# Provided text:

** BEGIN **

And then there are those attempts by certain Bible translators to tip a hat in the Trinitarian direction when they capitalize now and again the word for “spirit.”  Nothing in the text of various Bible verses—especially in the Psalms but elsewhere as well—necessitates that move, however.  Take the line from Psalm 51: “Take not your Holy Spirit from me.”  The original Hebrew has no capital or lower-case letters and so it really should just be “your holy spirit.”  Biblical writers used “God” and “spirit” synonymously and interchangeably and so those references to “spirit” are once again not some attempt to parse God out into a plurality of distinct persons.

Yes, perhaps in retrospect we could suggest that under the inspiration of the divine Person of the Holy Spirit biblical writers sometimes conveyed more than they knew or were conscious of but it is still a little dodgy to try to impose a Trinitarian frame overtop of their writing.

Be that as it may, there is not even any of that in Psalm 29!  There is here no “let us” language nor any chance to try to point to the Holy Spirit in that the word “spirit” does not occur in this psalm.  So perhaps the tie in to Trinity Sunday—if there is a tie at all anyway—is the majesty of who God is.  Yes, that majestic God is now understood by Christians as being a Trinity of distinct yet utterly unified Persons but that only enhances this God’s awesomeness and the mysterious sense that God always defies our attempts to encapsulate him.  Notice how Psalm 29 is paired in the First Reading with Isaiah’s vision in Isaiah 6 and his stunned apprehension of the sheer holiness of God.

** END **

# Requirement:
Please reproduce the passage on Trinitarian readings of the Psalms in full, word for word.

# Data extract:

** BEGIN **

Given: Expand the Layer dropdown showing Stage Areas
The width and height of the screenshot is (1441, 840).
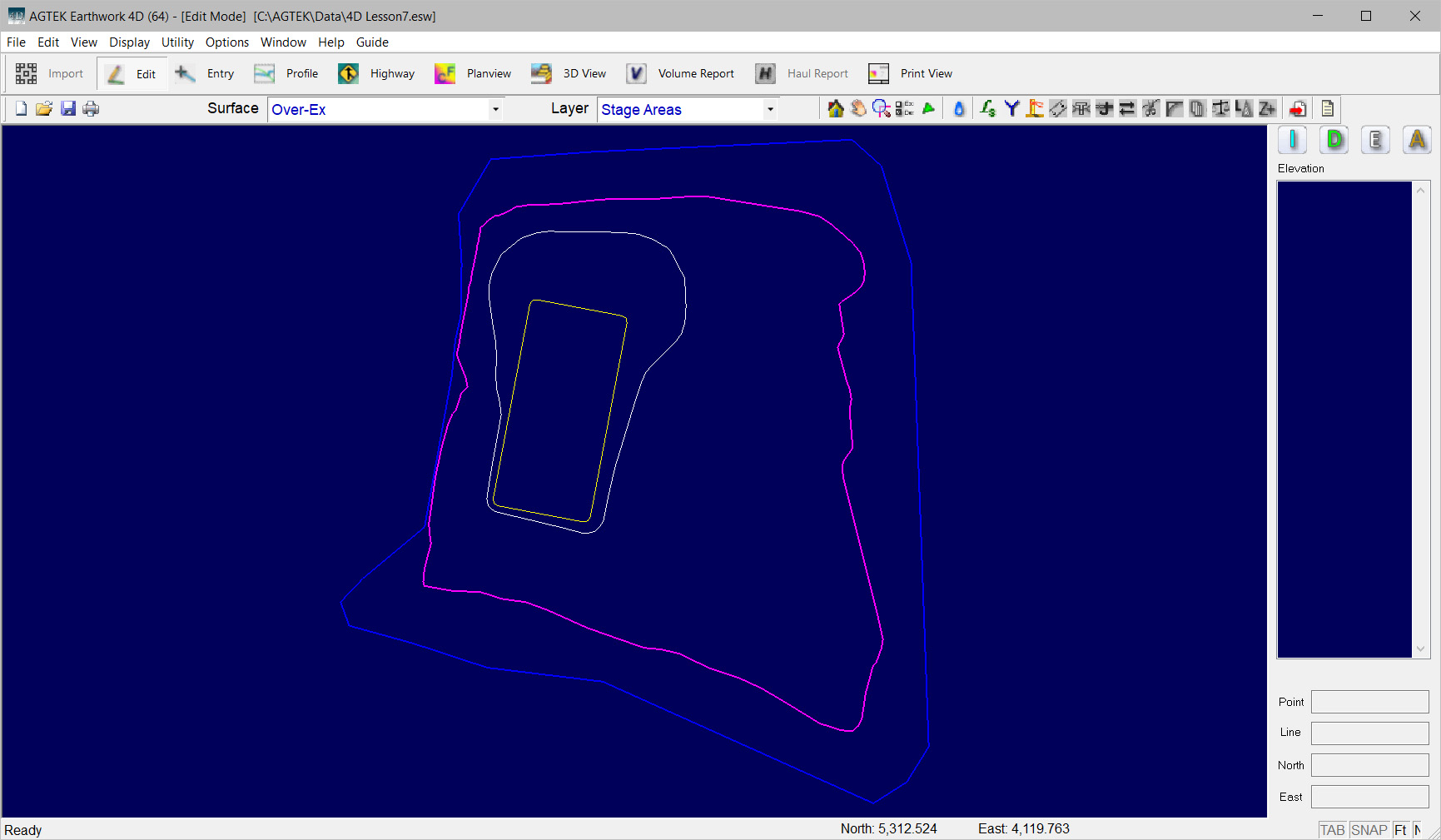Looking at the screenshot, I should [770, 109].
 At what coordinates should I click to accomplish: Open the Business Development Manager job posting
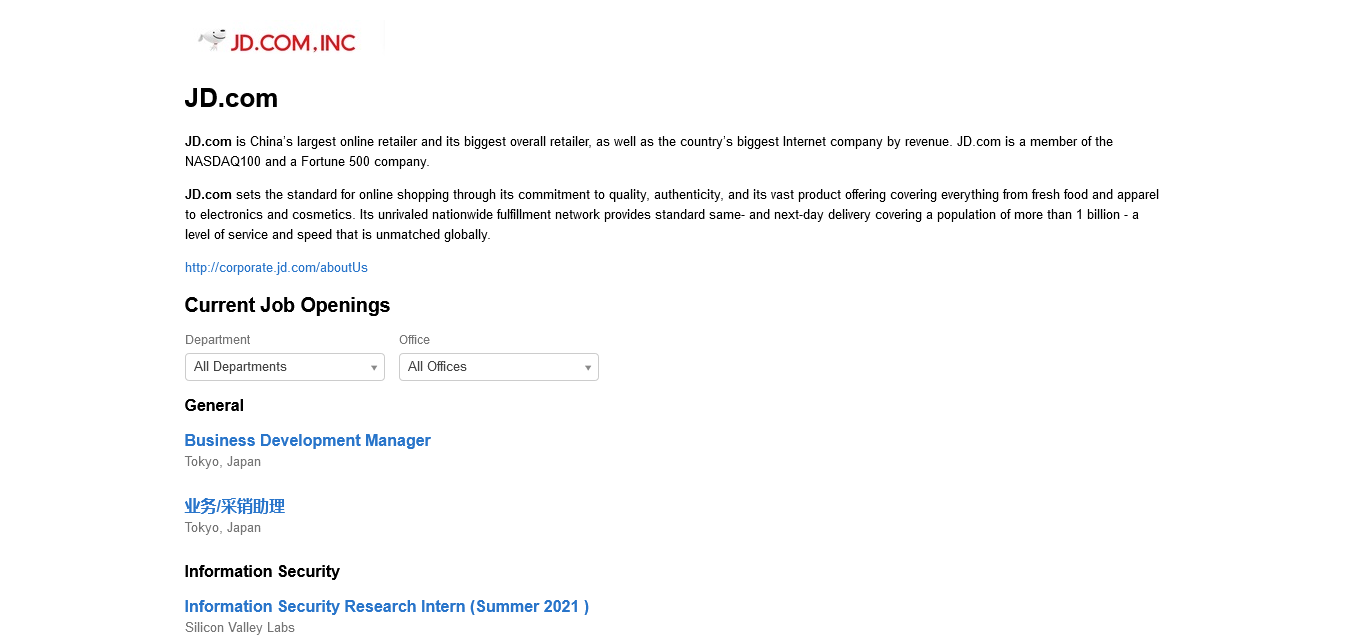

** END **

# The solution:
And then there are those attempts by certain Bible translators to tip a hat in the Trinitarian direction when they capitalize now and again the word for “spirit.”  Nothing in the text of various Bible verses—especially in the Psalms but elsewhere as well—necessitates that move, however.  Take the line from Psalm 51: “Take not your Holy Spirit from me.”  The original Hebrew has no capital or lower-case letters and so it really should just be “your holy spirit.”  Biblical writers used “God” and “spirit” synonymously and interchangeably and so those references to “spirit” are once again not some attempt to parse God out into a plurality of distinct persons.

Yes, perhaps in retrospect we could suggest that under the inspiration of the divine Person of the Holy Spirit biblical writers sometimes conveyed more than they knew or were conscious of but it is still a little dodgy to try to impose a Trinitarian frame overtop of their writing.

Be that as it may, there is not even any of that in Psalm 29!  There is here no “let us” language nor any chance to try to point to the Holy Spirit in that the word “spirit” does not occur in this psalm.  So perhaps the tie in to Trinity Sunday—if there is a tie at all anyway—is the majesty of who God is.  Yes, that majestic God is now understood by Christians as being a Trinity of distinct yet utterly unified Persons but that only enhances this God’s awesomeness and the mysterious sense that God always defies our attempts to encapsulate him.  Notice how Psalm 29 is paired in the First Reading with Isaiah’s vision in Isaiah 6 and his stunned apprehension of the sheer holiness of God.